#### DOCUMENT EXTRACT

One of my more acute issues was some variant of separation anxiety. It proved rather resistant to the talking cure, so when I was about eight, my mom took a more proactive approach. On a Saturday afternoon, she drove me to the elementary school I was then attending, sat me at the front bench with a pad of paper, and left me there for some 20 minutes. Though it was a nice enough day there was not a soul in sight as far as I can recall, save two older girls who walked up, asked me what I was doing and, upon hearing my candid reply, looked at each other in understandably perplexed silence before walking away.

Having carried that experiment with the austere dignity of a John C. Calhoun portrait, this pattern would hold for much of my childhood and adolescence. Even in college I was propelled along through Mom forcing me, from 70 miles away, to join things and be social. Though the specific moments of “strong encouragement” were beneficial at select turns, it left an enduring impression on me. If I was to improve at all, it was through effort. Even misfired effort done in good faith, I convinced myself, would bare some reward. I don’t think I was quite right there, but even so, I took it upon myself to assume a self-presentation that was outgoing. I accepted invitations, solicited my time and services, developed personal charm, and traveled alone more often to unfamiliar places, all in the hope of forging a network where I didn’t always have to be so fucking gregarious.

########

== TASK OBJECTIVE ==
Continue the personal essay about childhood separation anxiety, starting after its last sentence. The items that follow come from a separate source.

#### ENTRIES SHOWN

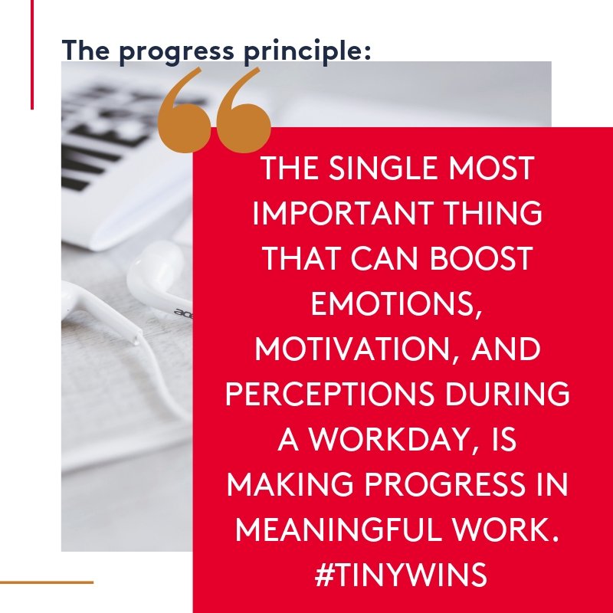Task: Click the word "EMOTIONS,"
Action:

########
#### ENTRIES SHOWN

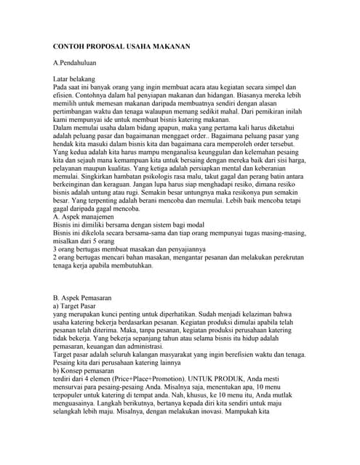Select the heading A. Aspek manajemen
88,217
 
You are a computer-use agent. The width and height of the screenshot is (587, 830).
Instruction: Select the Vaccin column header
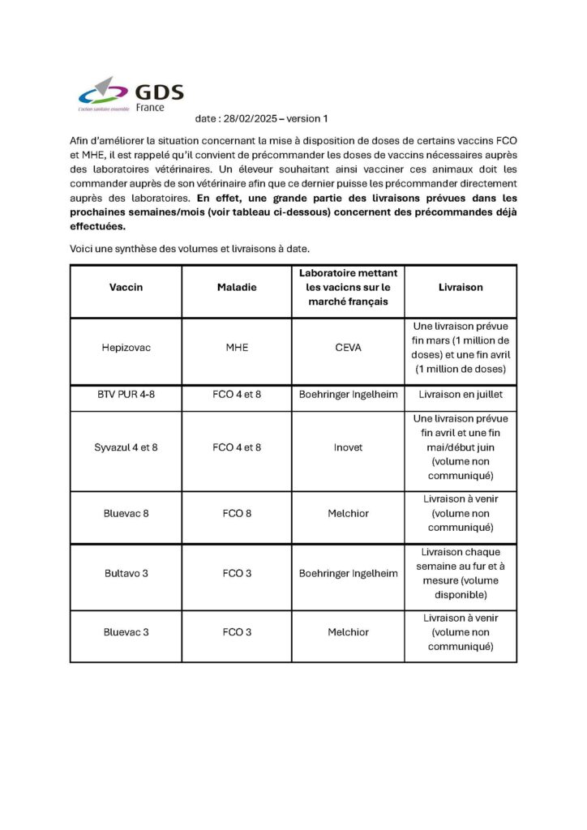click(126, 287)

########
#### ENTRIES SHOWN

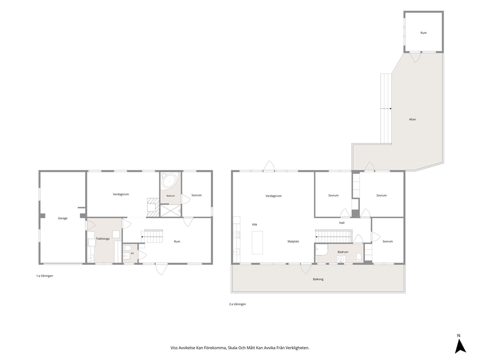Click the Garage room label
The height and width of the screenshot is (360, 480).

########

== REPLY ==
Success was not always consistent, but every time it came it left me wondering why I hadn’t done this sooner. What a revelation it was that being normal wasn’t very hard at all with some practice. In fact I had come to realize that I enjoyed talking to people and could even be very easy going in new company. It was a slow but illuminating education on how humanity kept moving.

But every time I think I have the norm pegged, its mysterious keepers pull the rug up from under me.

“Do you know someone who needs hours alone every day,” writes Jonathan Rauch. “Who loves quiet conversations about feelings or ideas, and can give a dynamite presentation to a big audience, but seems awkward in groups and maladroit at small talk?” This is the opening passage to his 2003 Atlantic article, “Caring for Your Introvert.” In it, Rauch declares himself and others as part of a little-known, perhaps even oppressed “orientation” (emphasis his), who are neither consistently shy nor misanthropic but who are nonetheless tired by people. And they would like some goddamn recognition.

The worst of it is that extroverts have no idea of the torment they put us through. Sometimes, as we gasp for air amid the fog of their 98-percent-content-free talk, we wonder if extroverts even bother to listen to themselves. Still, we endure stoically, because the etiquette books—written, no doubt, by extroverts—regard declining to banter as rude and gaps in conversation as awkward. We can only dream that someday, when our condition is more widely understood, when perhaps an Introverts’ Rights movement has blossomed and borne fruit, it will not be impolite to say “I’m an introvert. You are a wonderful person and I like you. But now please shush.”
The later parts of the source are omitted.